Preclinical research conducted on tumor samples and mouse models showed that FGL2 is secreted by glioblastoma, which causes the upregulation of immune suppression mechanisms. Additionally, in these early studies, an anti—FGL2 antibody demonstrated therapeutic potential. The next step for translating these findings into practice is currently ongoing, Amy Heimberger, MD, professor in the Department of Neurosurgery, University of Texas MD Anderson Cancer Center, toldTargeted Oncologyin an interview.

TARGETED ONCOLOGY:Can you give us an overview of FGL2 in the context of glioblastoma?

HEIMBERGER:There is a great deal of excitement in immunotherapeutics. In the context of glioblastoma, the mechanisms that the tumor uses for immunosuppression are very different and very heterogeneous, meaning there are multiple redundant mechanisms.

Right now there is a great deal of enthusiasm on things like immune checkpoints, but we think there are only going to be a subset of patients who respond to that. Therefore, we are going after key targets and key hubs of tumor-mediated immune suppression. These are particular pathways or mechanisms that deal with more than one mechanism of immune suppression.

In the case of FGL2, this is a secreted protein that glioblastoma makes. What it does is it exploits multiple mechanisms of immune suppression to stay behind the detection of the immune system. It specifically increases T regulatory cells, which are known to inhibit immune responses. It also induces M2, or the tumor-supported macrophage, as well as recruits a myeloid-derived suppressor cell.

FGL2 is not just working on immune checkpoints. It’s also working on other cells that are also contributing to the tumor-mediated immune suppression. We think this is going to impact more patients because it hits more than one mechanism and we think it will have a more profound impact, because what we found is that if we hit one immune-suppressive target, then other immune-suppressive mechanisms become upregulated.

We think getting at these hubs is going to be important for getting at the heterogeneous tumors that don’t exploit one particular mechanism all the time.

TARGETED ONCOLOGY:Can you discuss the early phase studies into FGL2?

HEIMBERGER:This is work that was done with Shulin Li, PhD, at MD Anderson Cancer Center. It’s preclinical work where we looked at data from patients with glioblastoma, so we know that this is an operational mechanism that is important for these patients. We then built model systems in mice, to understand the biology system I just described.
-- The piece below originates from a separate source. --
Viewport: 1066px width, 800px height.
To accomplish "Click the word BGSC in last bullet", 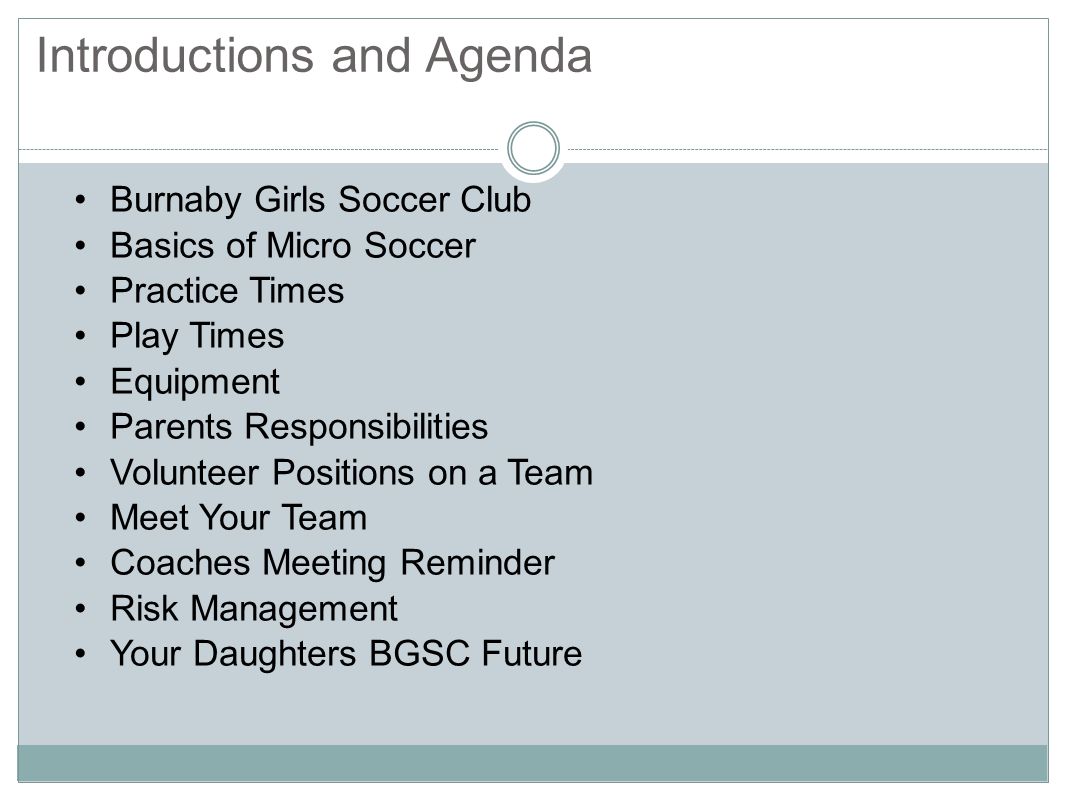I will coord(419,654).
We’ve taken glioma cell lines and we’ve overexpressed this protein, and then we studied the immunobiology. When you upregulate FGL2 in mice, what you see is a much greater degree of immunosuppression, the tumors grow quicker, and the animals die faster. If you do the exact same experiment where you’ve taken away the immune system and you’ve overexpressed FGL2, you do not see any therapeutic effect.

So what you’re seeing really is that the way FGL2 works is by really controlling that immunosuppression, which allows the tumors to grow, propagate, and kill the mice.

We have gone so far as to create an antibody that targets the FGL2 and it actually showed a therapeutic effect in animals with intracranial tumors. Now we are going through the process of “humanizing” the antibody so that we could potentially move it into clinical trials. That is several years away, though — we have to go through several steps to get there.

TARGETED ONCOLOGY:What should community oncologists know now about FGL2?

HEIMBERGER:There needs to be an appreciation of the fact that immune suppression is complex and simply hitting a single mechanism is not going to be a home run. We have to look at the complexity of the biology that we’re dealing with and realize that it’s not just about immune checkpoints and it’s not just about T regulatory cells. It’s about the whole picture of how the tumor exploits the immune system to stay behind detection.

I think as we move forward into the next generation of immunotherapeutics, we need to think about the approaches that get at more than one thing. We need to be going after the complex, comprehensive immune suppression that exists.